Select Committee on Agriculture Minutes of Evidence

Examination of Witnesses (Questions 20 - 39)



  20. You did not think the £66 million was sufficient, did you?
  (Mr Sheldon) No, we asked for something over £300 million.

  21. Leaving aside the bargaining, what do you think should have been the actual sum which would have done the trick, realising that there are such things as treasuries in this world?
  (Mr Sheldon) We believe we identified that in the two years from mid-1998 to the first third of this year there was something like a £300 million hole which was blown in the industry at least in part and largely because of the regulatory burdens that were imposed on us. That was the size of the hurt that had been inflicted on the industry, so that was the sum that we asked for, and we believed and we believe to this day, that it was entirely justified.

  22. The situation now is that the first year was going to have £26 million earmarked for funding, was it not, so that will start more than halfway through the year?
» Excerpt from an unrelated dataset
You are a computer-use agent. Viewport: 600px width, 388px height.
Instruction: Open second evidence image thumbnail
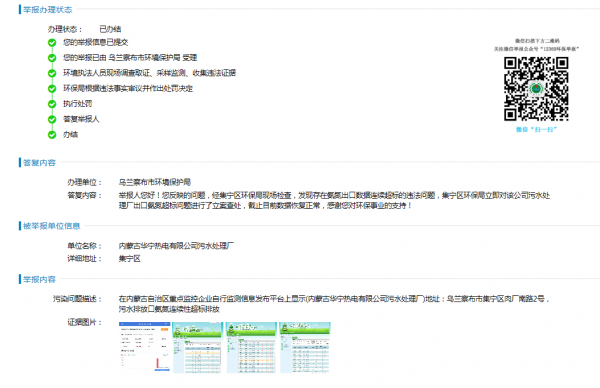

On top of that, the producer levy funding which is due to come through because of the swine fever issue looks as though it may not come on stream until Easter. Are we going to have a series of farm crises or financial crises on farms in the first quarter of this coming year?
  (Mr Black) Chairman, it is not a case of "are we going to have?", they are already taking place.
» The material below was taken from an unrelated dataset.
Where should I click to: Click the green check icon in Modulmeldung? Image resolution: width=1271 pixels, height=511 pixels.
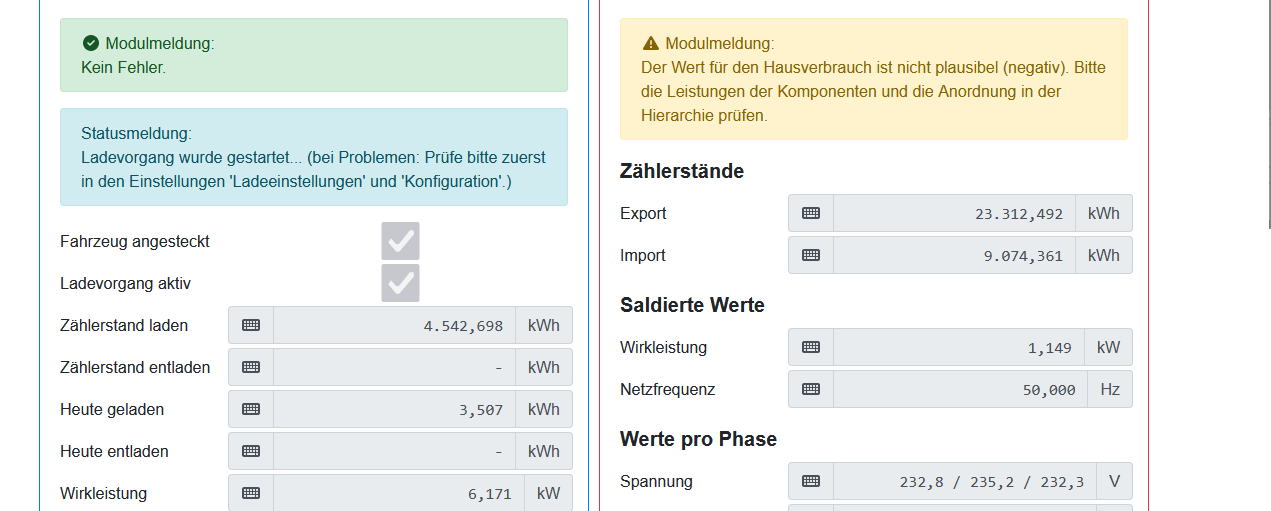click(90, 43)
  23. So what action could be taken to try to get some money to people perhaps more rapidly than originally envisaged, in order to try to stave off a serious cashflow problem for farmers?
  (Mr Black) In relation to the swine fever, we have been in discussion with the Minister about the possibility of trying to bridge some funds for this welfare disposal scheme. That at the moment is not something that he appears to be in a position to address. The best that we have been able to achieve with him in relation to swine fever is the possibility that consultation periods on the producer levy may be run concurrently both with the MLC and also with Members of this House.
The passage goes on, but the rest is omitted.